> [Textauszug]:
Leitsatz (amtlich)
Zur wirksamen Einlegung der sofortigen Beschwerde bedarf es der Vertretung durch einen beim Beschwerdegericht postulationsfähigen Rechtsanwalt.
Normenkette
ZPO §§ 78, 577
Verfahrensgang
LG Halle (Saale) (Aktenzeichen 5 O 487/99) |
OLG Naumburg (Aktenzeichen 6 W 10/00) |
Tenor
Die Beschwerde gegen den Beschluß des 6. Zivilsenats des Oberlandesgerichts Naumburg vom 19. April 2000 wird auf Kosten des Beklagten zurückgewiesen.
Gründe
I. Mit Mahnbescheid vom 26. Mai 1999 hat der Kläger gegen den Beklagten einen Zahlungsanspruch in Höhe von 12.365,87 DM nebst Zinsen und Kosten geltend gemacht. Dieser Mahnbescheid wurde dem Beklagten unter der vom Kläger angegebenen Anschrift durch Niederlegung zugestellt. Nachdem bis zum 1. Juli 1999 kein Widerspruch eingegangen war, erließ der Rechtspfleger beim Amtsgericht Weißenfels an diesem Tage wegen der geltend gemachten Forderungen antragsgemäß Vollstreckungsbescheid, der am 21. Juli 1999 ebenfalls durch Niederlegung unter der angegebenen Anschrift zugestellt wurde.
Am 12. November 1999 ging bei dem Amtsgericht Weißenfels ein als Einspruch bezeichneter Schriftsatz des Beklagten ein, in dem dieser zugleich um Wiedereinsetzung in den vorigen Stand (wegen der Versäumung der Einspruchsfrist) bat und Vollstreckungsgegenklage erhob. Zur Begründung machte er geltend, er habe Mahnbescheid und Vollstreckungsbescheid nicht erhalten. Zu den angegebenen Zeitpunkten habe er sich unter der angegebenen Anschrift nicht aufgehalten; das Haus sei zum damaligen Zeitpunkt umgebaut worden. Von Mahnbescheid und Vollstreckungsbescheid habe er erst nach Zugang eines darauf gestützten Pfändungs- und Überweisungsbeschlusses Kenntnis erlangt.

> [Aufgabenstellung]: Gib aus dem Gerichtsbeschluss alles von „Leitsatz (amtlich)“ bis hinunter zu „Beschwerdegericht postulationsfähigen Rechtsanwalt.“ wieder und tausche dabei „Rechtsanwalt“ gegen „Rechtsbeistand“ aus.

Einträge aus einem Datensatz:
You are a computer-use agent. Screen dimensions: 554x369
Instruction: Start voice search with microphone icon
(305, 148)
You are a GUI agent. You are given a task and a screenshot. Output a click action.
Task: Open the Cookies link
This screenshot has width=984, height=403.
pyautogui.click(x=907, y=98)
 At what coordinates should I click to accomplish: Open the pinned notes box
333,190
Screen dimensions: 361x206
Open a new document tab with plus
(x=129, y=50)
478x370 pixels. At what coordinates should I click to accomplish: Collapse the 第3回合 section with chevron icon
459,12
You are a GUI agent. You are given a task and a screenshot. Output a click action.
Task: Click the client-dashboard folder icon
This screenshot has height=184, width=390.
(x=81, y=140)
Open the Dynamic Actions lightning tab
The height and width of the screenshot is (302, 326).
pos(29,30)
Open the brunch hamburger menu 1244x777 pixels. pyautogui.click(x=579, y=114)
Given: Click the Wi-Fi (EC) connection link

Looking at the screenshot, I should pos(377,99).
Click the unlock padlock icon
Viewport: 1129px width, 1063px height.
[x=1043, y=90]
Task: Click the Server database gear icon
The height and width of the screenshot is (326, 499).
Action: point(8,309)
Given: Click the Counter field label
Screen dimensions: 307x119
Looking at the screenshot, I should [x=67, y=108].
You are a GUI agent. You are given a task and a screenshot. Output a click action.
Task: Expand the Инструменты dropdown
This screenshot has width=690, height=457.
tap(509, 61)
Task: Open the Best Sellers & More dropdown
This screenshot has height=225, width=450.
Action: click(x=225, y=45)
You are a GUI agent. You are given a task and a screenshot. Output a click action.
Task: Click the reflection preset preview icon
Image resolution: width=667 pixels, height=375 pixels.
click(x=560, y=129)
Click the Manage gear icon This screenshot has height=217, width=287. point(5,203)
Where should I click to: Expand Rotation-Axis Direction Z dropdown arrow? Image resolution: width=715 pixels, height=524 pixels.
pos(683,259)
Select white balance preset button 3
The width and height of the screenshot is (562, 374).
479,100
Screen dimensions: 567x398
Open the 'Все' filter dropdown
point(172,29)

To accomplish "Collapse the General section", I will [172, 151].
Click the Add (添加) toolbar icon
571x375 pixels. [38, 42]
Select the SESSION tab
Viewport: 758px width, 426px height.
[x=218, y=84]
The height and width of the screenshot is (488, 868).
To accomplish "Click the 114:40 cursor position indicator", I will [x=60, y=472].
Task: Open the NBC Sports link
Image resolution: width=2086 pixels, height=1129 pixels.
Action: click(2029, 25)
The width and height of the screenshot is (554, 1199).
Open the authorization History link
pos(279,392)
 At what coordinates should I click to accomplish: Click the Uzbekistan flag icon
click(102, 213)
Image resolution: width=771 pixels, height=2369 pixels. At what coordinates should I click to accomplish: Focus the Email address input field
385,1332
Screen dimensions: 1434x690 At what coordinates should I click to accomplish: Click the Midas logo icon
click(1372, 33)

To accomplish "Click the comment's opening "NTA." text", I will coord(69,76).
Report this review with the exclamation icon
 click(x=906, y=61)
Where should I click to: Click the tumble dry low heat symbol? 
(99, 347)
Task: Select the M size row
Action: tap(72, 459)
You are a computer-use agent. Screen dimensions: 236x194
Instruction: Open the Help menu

> [Lösung]:
Leitsatz (amtlich)
Zur wirksamen Einlegung der sofortigen Beschwerde bedarf es der Vertretung durch einen beim Beschwerdegericht postulationsfähigen Rechtsbeistand.